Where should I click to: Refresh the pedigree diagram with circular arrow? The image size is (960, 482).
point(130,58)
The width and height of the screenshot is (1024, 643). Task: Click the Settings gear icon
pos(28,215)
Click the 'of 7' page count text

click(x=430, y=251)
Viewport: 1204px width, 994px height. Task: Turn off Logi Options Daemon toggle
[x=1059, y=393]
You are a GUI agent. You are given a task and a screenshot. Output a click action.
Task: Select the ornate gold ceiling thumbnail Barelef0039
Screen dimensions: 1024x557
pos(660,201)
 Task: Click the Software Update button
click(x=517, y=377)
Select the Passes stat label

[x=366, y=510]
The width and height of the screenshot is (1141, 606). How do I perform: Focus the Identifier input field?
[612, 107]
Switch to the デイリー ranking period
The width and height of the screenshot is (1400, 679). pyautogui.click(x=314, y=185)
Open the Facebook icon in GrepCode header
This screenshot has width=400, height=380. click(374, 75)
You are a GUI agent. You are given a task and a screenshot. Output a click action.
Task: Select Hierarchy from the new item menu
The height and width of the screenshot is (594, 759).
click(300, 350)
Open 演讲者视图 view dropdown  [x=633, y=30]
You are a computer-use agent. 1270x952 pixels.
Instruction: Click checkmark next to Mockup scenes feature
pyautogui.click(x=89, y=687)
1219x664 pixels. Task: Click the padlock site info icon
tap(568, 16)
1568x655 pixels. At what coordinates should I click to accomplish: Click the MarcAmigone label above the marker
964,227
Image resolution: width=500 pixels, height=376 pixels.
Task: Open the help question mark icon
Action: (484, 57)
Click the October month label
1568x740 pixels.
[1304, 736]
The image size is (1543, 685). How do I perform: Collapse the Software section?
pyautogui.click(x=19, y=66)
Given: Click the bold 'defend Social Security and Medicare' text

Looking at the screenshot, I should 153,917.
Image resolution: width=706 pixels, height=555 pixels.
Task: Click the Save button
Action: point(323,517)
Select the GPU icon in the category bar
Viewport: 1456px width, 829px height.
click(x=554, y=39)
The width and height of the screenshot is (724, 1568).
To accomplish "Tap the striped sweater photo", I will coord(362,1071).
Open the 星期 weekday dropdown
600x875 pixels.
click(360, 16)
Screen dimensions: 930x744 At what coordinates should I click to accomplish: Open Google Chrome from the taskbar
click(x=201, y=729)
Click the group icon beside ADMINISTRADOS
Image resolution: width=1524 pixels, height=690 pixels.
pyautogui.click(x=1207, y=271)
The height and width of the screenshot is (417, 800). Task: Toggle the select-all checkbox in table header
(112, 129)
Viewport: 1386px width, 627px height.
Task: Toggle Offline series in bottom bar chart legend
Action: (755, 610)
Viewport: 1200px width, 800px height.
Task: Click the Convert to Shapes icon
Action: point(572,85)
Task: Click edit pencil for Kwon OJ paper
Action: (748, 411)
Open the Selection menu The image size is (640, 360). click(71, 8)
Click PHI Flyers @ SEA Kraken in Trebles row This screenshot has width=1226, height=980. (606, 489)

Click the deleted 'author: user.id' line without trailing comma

—————

■ WORK REQUIRED
Taking the line with "Screen dimensions: 930x744" as the first, copy every line through the end of the entries above exactly, with no others.

■ TASK ANSWER
Screen dimensions: 930x744 At what coordinates should I click to accomplish: Open Google Chrome from the taskbar
click(x=201, y=729)
Click the group icon beside ADMINISTRADOS
Image resolution: width=1524 pixels, height=690 pixels.
pyautogui.click(x=1207, y=271)
The height and width of the screenshot is (417, 800). Task: Toggle the select-all checkbox in table header
(112, 129)
Viewport: 1386px width, 627px height.
Task: Toggle Offline series in bottom bar chart legend
Action: (755, 610)
Viewport: 1200px width, 800px height.
Task: Click the Convert to Shapes icon
Action: point(572,85)
Task: Click edit pencil for Kwon OJ paper
Action: (748, 411)
Open the Selection menu The image size is (640, 360). click(71, 8)
Click PHI Flyers @ SEA Kraken in Trebles row This screenshot has width=1226, height=980. (606, 489)

Click the deleted 'author: user.id' line without trailing comma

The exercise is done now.